The radical pro-abortion group, “Jane’s Revenge,” is largely responsible for recent attacks of vandalism on churches and other pro-life organizations.

Like similar left-wing extremists ANTIFA and BLM, “Janes Revenge” is not a tight-knit group with an organized structure and hierarchy; they are more of a band of anarchists set on violence spurred on by social media. 

The group started making waves before the dramatic overturning of Roe v. Wade back in June, with vague threats targeting churches, crisis pregnancy centers, and pro-life groups as their enemy. But since that decision, actors affiliated with the group seem to be behind at least six vandalism or arson attacks on pro-life groups, crisis pregnancy centers, and churches.

The first known threat from a group officially identifying itself as “Jane’s Revenge” was posted back on May 8, before SCOTUS overturned the Roe decision, but it was just days after an opinion on that decision had been leaked.

The post was made to the anonymous blogging host noblogs.org, the same day as a vandal and arson attack on Wisconsin Family Action that appeared to be at the hand of left-wing extremists motivated by anger towards the group’s pro-life stance.

The communique characterized the attack as a “warning” and claimed it would not issue any further warnings. Its authors claimed to be the victims of a “war” and to have been “shot, bombed, and forced into childbirth without consent.”

Claiming that attacks on abortion clinics and abortion doctors were happening with “impunity,” the Jane’s Revenge communique demanded “the disbanding of all anti-choice establishments, fake clinics, and violent anti-choice groups within the next thirty days.”

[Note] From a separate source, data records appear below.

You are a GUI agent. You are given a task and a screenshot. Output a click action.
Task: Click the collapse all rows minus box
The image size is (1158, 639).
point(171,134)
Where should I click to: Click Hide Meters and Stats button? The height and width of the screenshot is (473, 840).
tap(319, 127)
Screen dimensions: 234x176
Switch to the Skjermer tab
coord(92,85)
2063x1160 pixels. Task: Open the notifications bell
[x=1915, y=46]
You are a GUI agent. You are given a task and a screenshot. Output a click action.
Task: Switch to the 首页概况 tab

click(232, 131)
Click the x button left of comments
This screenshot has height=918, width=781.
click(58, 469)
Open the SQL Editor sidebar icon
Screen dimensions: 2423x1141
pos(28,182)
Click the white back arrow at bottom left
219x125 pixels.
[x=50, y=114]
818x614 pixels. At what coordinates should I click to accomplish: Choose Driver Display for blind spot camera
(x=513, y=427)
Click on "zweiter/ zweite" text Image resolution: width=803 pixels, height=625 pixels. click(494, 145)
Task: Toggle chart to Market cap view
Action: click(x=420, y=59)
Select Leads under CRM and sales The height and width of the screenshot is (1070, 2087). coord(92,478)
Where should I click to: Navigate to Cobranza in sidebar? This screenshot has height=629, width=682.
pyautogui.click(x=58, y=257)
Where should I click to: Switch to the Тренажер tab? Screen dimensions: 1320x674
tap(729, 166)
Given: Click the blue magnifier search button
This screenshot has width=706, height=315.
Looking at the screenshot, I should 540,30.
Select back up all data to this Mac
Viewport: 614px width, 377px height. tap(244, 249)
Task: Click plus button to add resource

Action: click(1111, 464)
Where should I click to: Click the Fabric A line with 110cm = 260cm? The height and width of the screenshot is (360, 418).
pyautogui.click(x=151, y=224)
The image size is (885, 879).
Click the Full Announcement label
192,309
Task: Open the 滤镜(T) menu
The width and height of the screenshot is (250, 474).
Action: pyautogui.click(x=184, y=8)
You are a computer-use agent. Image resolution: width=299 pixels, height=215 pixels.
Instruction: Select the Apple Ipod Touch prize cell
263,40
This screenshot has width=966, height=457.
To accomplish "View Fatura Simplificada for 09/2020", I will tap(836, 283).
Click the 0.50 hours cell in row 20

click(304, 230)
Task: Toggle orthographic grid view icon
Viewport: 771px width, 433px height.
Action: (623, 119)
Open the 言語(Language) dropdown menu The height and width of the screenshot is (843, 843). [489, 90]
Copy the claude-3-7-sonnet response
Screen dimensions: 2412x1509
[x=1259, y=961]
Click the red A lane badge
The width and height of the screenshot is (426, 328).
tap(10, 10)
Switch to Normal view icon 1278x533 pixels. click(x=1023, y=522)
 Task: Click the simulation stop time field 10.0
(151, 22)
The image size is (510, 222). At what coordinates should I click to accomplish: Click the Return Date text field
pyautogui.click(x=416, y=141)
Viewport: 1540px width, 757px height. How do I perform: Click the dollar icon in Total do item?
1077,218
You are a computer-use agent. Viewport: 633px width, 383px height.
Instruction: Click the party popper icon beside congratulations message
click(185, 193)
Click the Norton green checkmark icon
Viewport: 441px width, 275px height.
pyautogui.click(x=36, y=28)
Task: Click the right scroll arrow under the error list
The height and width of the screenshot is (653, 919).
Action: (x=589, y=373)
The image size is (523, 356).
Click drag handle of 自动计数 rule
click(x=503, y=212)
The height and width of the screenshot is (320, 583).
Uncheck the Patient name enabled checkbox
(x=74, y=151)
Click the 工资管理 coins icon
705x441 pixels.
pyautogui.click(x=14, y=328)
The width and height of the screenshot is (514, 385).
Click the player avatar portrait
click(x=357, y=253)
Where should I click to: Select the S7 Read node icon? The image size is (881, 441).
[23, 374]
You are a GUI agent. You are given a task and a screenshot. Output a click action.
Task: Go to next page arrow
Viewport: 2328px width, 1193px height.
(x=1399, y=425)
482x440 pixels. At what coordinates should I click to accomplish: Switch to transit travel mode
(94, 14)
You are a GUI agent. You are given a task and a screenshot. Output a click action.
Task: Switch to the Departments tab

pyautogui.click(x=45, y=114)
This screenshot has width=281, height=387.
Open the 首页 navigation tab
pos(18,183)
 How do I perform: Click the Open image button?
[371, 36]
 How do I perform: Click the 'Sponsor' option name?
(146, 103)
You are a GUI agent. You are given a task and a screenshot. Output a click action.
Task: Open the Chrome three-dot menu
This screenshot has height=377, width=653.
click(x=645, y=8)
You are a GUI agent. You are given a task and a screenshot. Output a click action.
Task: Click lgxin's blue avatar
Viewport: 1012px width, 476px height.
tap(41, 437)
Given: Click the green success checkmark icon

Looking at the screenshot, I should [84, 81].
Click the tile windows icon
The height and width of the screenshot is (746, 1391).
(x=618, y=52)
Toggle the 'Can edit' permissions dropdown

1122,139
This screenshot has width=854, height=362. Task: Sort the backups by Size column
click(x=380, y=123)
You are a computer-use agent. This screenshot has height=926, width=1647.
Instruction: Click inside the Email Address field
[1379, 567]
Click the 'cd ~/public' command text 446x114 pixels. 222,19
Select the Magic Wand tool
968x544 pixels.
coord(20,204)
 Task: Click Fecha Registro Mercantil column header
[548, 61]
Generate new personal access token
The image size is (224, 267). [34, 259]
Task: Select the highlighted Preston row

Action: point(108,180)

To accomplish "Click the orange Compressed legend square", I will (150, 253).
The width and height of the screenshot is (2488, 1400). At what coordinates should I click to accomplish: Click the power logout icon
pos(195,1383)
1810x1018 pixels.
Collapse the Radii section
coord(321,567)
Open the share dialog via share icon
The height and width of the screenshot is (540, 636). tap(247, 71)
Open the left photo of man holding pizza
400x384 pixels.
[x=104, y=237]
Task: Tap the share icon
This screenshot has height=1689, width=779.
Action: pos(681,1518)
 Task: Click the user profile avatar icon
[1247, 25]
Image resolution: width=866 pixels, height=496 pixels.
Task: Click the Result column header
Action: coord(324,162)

The loosely organized group seems to have taken its name from the Jane Collaborative, although no “official” link between the two groups has been stated in that first post or any since by “Jane’s Revenge.”

The Jane Collaborative was an illegal abortion procurement ring operating out of Chicago in the late 1960s and early 1970s. National Public Radio ran several stories on the group in early May.

An HBO documentary, “The Janes,” was released on June 8. The HBO website portrays the group as “defying the state legislature that outlawed abortion, the Catholic Church that condemned it, and the Chicago Mob that was profiting from it.” The group performed abortions on about 11,000 women, resulting in the deaths of their babies.

In social media posts and other statements in the months since that first mention of the name in May, “Jane’s Revenge” has called for activism and the creation of “autonomously organized self-defense networks.”

Like other left-wing extremist groups such as ANTIFA and BLM, Jane Revenge encourages violence and is critical of more mainstream abortion activists and their “demure little rallies for freedom.”

“We cannot sit idly by anymore while our anger is yet again channeled into Democratic party fundraisers and peace parades with the police.”

The first such violent criminal act invoking “Jane” appears to have taken place early in the morning of May 8, Mother’s Day, when the Madison, Wisconsin, headquarters of Wisconsin Family Action, was targeted by arson and vandalism. The vandalism involved an anarchist symbol, an anti-police slogan, and the phrase “if abortions aren’t safe, you aren’t safe either.”

Other incidents have since followed.

On the night of May 13, a vandal spray-painted slogans, including the words “Jane’s Revenge,” on the walls of the Alpha Pregnancy Center in Reisterstown, Maryland.

On May 22, St. Michael Parish in Olympia was vandalized with the words “Abort the church” spray-painted on a wall. Several other non-Catholic churches were targeted by vandals. In a message submitted anonymously to Puget Sound Anarchists, the Bo Brown Memorial Cell of Jane’s Revenge claimed responsibility for the attacks.

Another attack took place on June 3, when the Capitol Hill Pregnancy Center in Washington D.C. was vandalized with red paint and spray paint that said, “Jane says revenge.”

In upstate New York, a pro-life pregnancy center sustained major damage in a fire and was defaced with pro-abortion graffiti on the morning of June 7.

The center, CompassCare, located in the Buffalo suburb of Amherst, New York, posted photos showing shattered windows and office space heavily burned and damaged. The words “Jane was here” spray-painted on the side of the building.

Pro-lifers and members of the GOP want to see Jane’s Revenge branded for the terrorists that they are. 

These and other violent actions the group has perpetrated or influenced more recently are, in their own words, aimed to “intimidate an arm of the government,” namely the Supreme Court, and “to intimidate the public, members of the pro-life movement, and to disrupt their ability to organize at the state and local level.” 

The group’s own mission statement fits the very definition of the word terrorism.